そしてこの作品(変人)中人気ナンバーワンと思われるのが、やはり勝幸の義兄弟の春。
父と一緒に子供の頃から世界各地を放浪し、パンダに襲われ、崖から転がり落ちつつも生き延び、簡単な道具で鍵を壊し、縄抜けもお手のもので、医療の知識も深く、なにより誰からも愛される存在の春…。

早い時期に父を亡くし、天才であるがゆえにお金や社会的地位でしかモノの価値判断が出来なかった勝幸。
勝幸とは最も遠いところで生きてきた義父とこの義弟に出会い、さまざまな人との関係を通して人間として本当に大切なことに気づき、成長していきます。

あと、忘れていけないのが勝幸の同級生の有吉(ありよし)!
アクの強い登場人物が多い作品の中では、一服の清涼剤です。←ほんとか?
忘れたころに現れて、くすりとした笑いを残して去っていく…。
コマ漫画からも作者の愛がひしひしと伝わってきますよ。


ところで、この漫画の時代設定の95年はバブルが崩壊した1990年から「空白の10年」と言われたちょうど中間。
終身雇用神話が打ち砕かれ、「実力主義」「成果主義」が叫ばれ「就職氷河期」や「土地価格の下落」など、日本経済のお先は真っ暗でした。
だとすれば、勝幸のような才能ある人間が経済に頼って人生を切り開こうとするのは無理もなかった時代だと思います。

そして、世界の経済をリードしているのは、勝幸やアミィのような「神に選ばれた特別な人間=天才」なんだな~、とも実感できます。
最後に「天才一家(まさにファミリー)」が全員アメリカに移住してしまっているのが、日本では天才を受入れる器がないことを示唆していてちょっと残念ではありますが。

でも、まあ永沢さんとの『ラブの結晶』(ちゃっかりやることはやれてたんだね)にも恵まれ、どん底から自分の才能と周囲の協力で這い上がって夢を実現させた勝幸がまぶしく見えます!
おめでとう!!
と素直に拍手を送りたい。

結局アメリカでの成功により、やはり最後に勝つのは「お金と社会的地位」なのかと思わせますが、そうじゃありません。

最後のページの春の姿に「人間の本来の生き方」が集約されています。
この時の勝幸の表情を見ると、春が死に掛けた時に思わず流した勝幸の「涙」のシーンがフラッシュバックして感動!!
美しい兄弟愛です←変な意味はない


笑って笑って、最後にほろりとくる。
そんな漫画が読みたい人にオススメします。

ところで、「天ファミ」が原作のドラマがあったって知りませんでした。
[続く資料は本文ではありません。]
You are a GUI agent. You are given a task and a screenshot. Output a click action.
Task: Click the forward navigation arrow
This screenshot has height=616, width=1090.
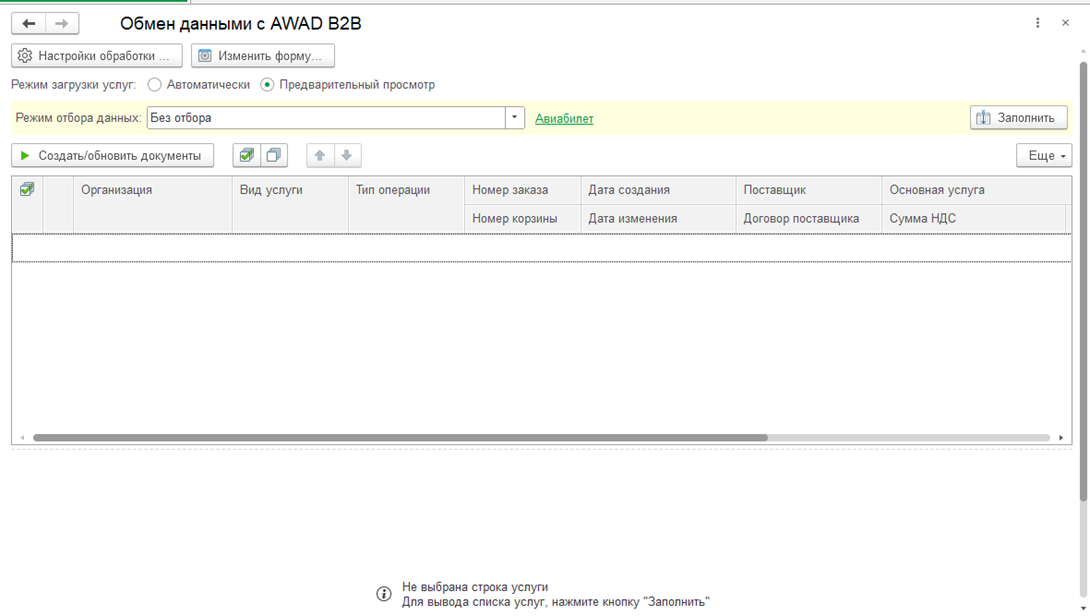point(61,24)
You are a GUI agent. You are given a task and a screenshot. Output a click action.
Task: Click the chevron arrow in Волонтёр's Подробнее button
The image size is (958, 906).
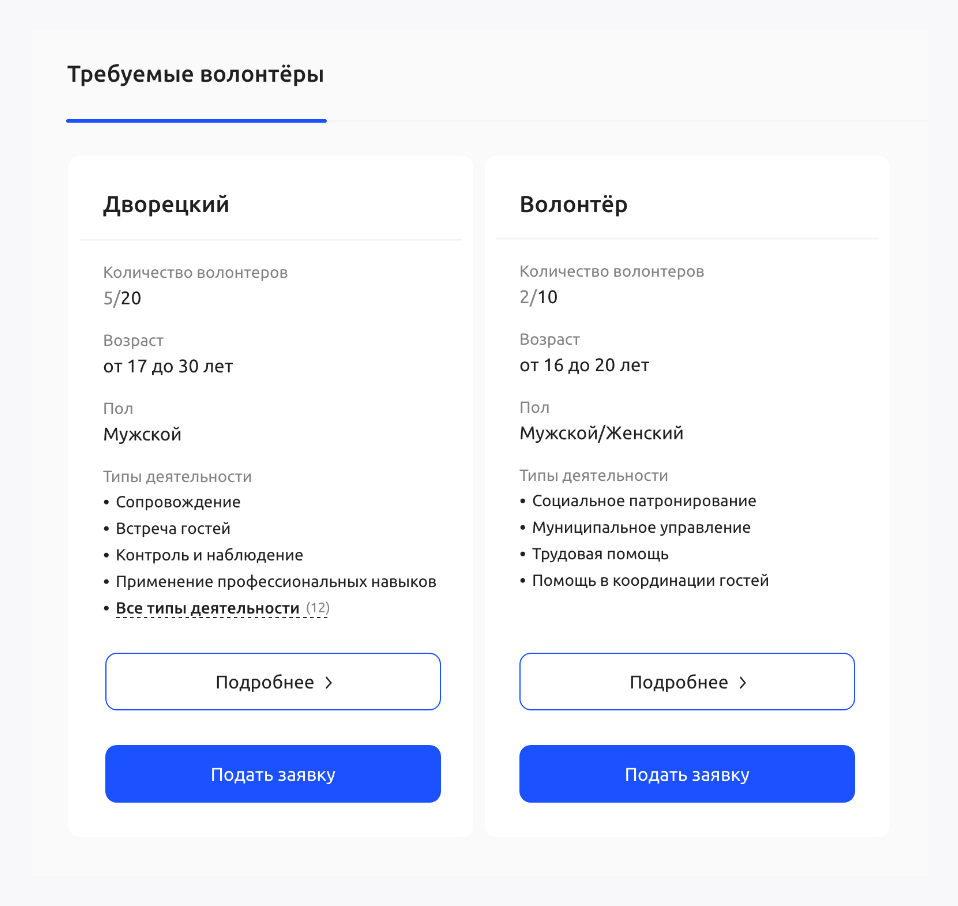pos(743,683)
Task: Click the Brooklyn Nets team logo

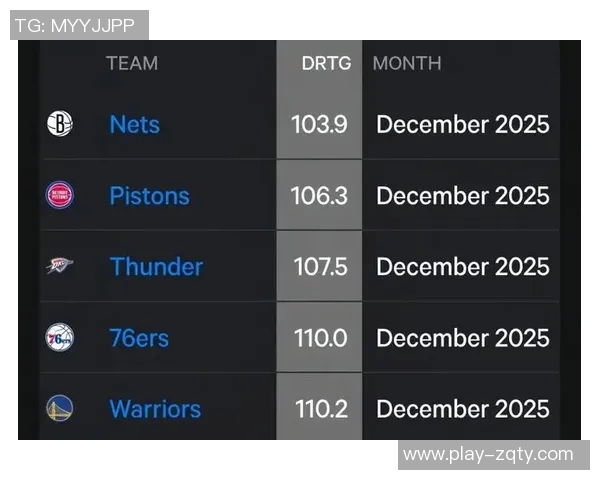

『あぶない放課後』といって、テレビ朝日系列で1999年4月12日~6月21日に月曜ドラマ・イン枠で放送されたそうです。
登場人物名、夏木家の家族構成以外のほとんどの設定が原作とは似ても似付かないほどに改変されてしまったため、原作の意味がほとんどなく二ノ宮先生の怒りを買い『のだめ』のドラマ化の際も「原作に忠実に」を基本にフジで作ることになったそうです。

漫画の実写ドラマ化は難しいですよね~。
特に読む個人で持つ、登場人物のイメージっていうのがありますから。
だもんで、今市子さんの『百鬼夜行抄』(朝日ソノラマ)のドラマまだ見る勇気がありません…。

でも、渡辺いっけいのお父さんには文句なし!爆
評判がよさそうなら、見てみようかな~。